On your left, you'll see a hand-crank machine. This one allows you to select from four different designs. On your right, you'll find an automatic machine. You get no choice with this one. It's Alligator Man or nothing.

Should you happen to find yourself standing before a Smushed Penny machine, you must decide if the design(s) being offered are worth it. If so, you must then find two quarters and one shiny penny amongst your possessions...



... and insert them in their proper place.



The machine will accept the pennies and then begin the penny-pounding process. If it's a hand-crank machine, you must help the process along, but whatever... eventually, a newly-stamped penny will emerge!




Excitement can now occur!

Incredible, isn't it? When else do you have the opportunity to have your penny do THIS:



Oh, by the way, did I mention that the original title for this article was going to be Hi, I'm a Big Huge Dork? I didn't think so.

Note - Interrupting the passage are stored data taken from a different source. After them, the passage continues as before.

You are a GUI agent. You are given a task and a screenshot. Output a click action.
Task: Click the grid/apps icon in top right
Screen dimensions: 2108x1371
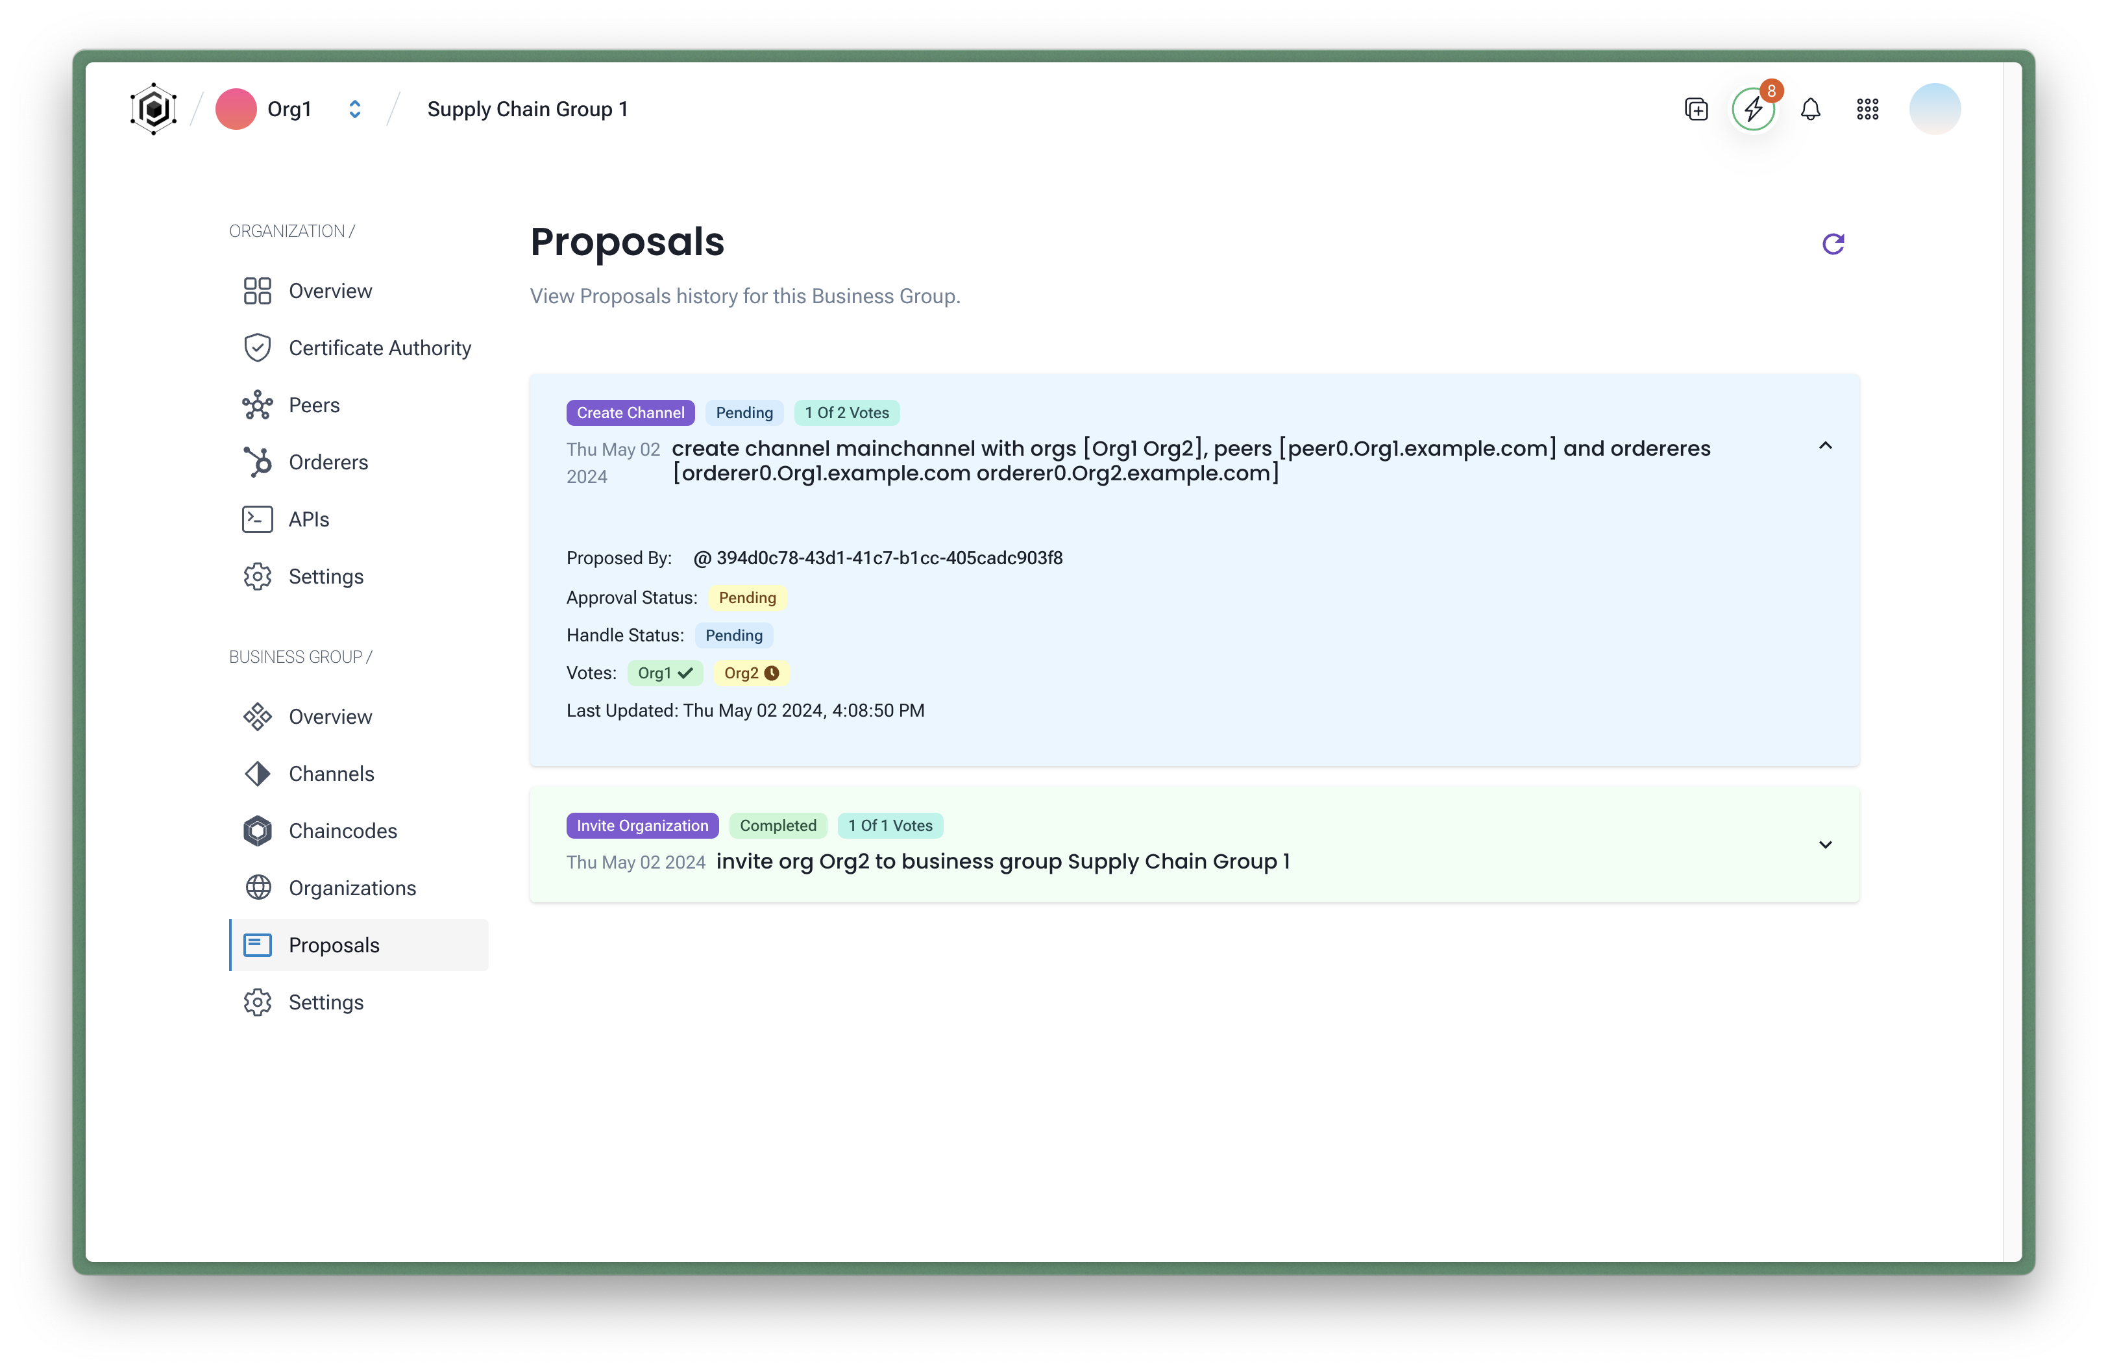1866,108
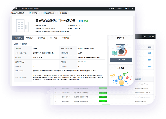Click the circular icon beside the cart in the header

118,9
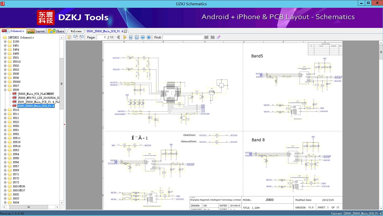Toggle match case search option icon
The image size is (383, 216).
(x=219, y=37)
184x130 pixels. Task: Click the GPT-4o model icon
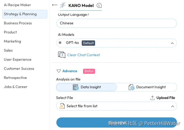point(60,43)
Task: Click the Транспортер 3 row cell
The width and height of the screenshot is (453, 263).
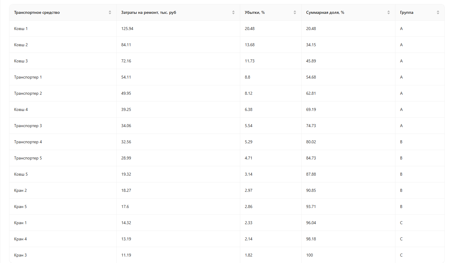Action: coord(28,126)
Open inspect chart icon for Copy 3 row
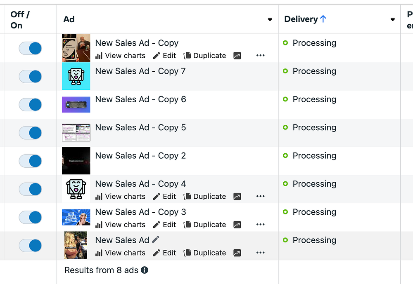413x284 pixels. click(237, 225)
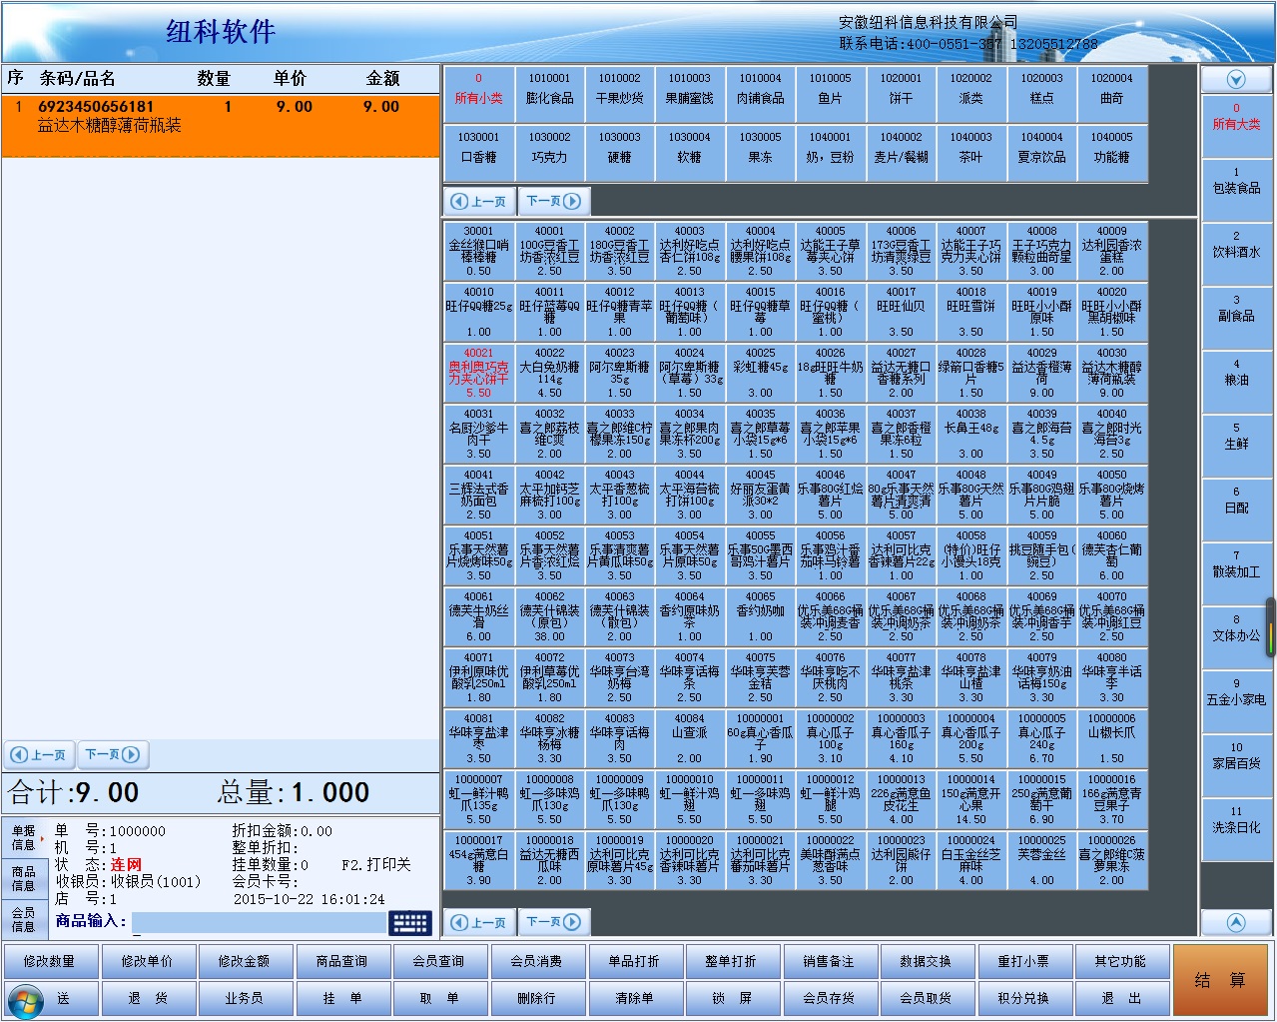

On that note, here's my Smushed Penny collection...


Total Value: $10.20


Now, if you ask me, $10.20 isn't bad for twenty beautiful souvenirs from three states. And some of those bad boys are old, too... my OMSI dinosaur one is at least 16. And I'm sure somebody would pay more than $.51 for my Jurassic Park penny or my Star Trek penny... as for Pluto, it's anyone's guess, really.

So, uh... that's all I have to say about smushed pennies. Except...



Pennies Forever!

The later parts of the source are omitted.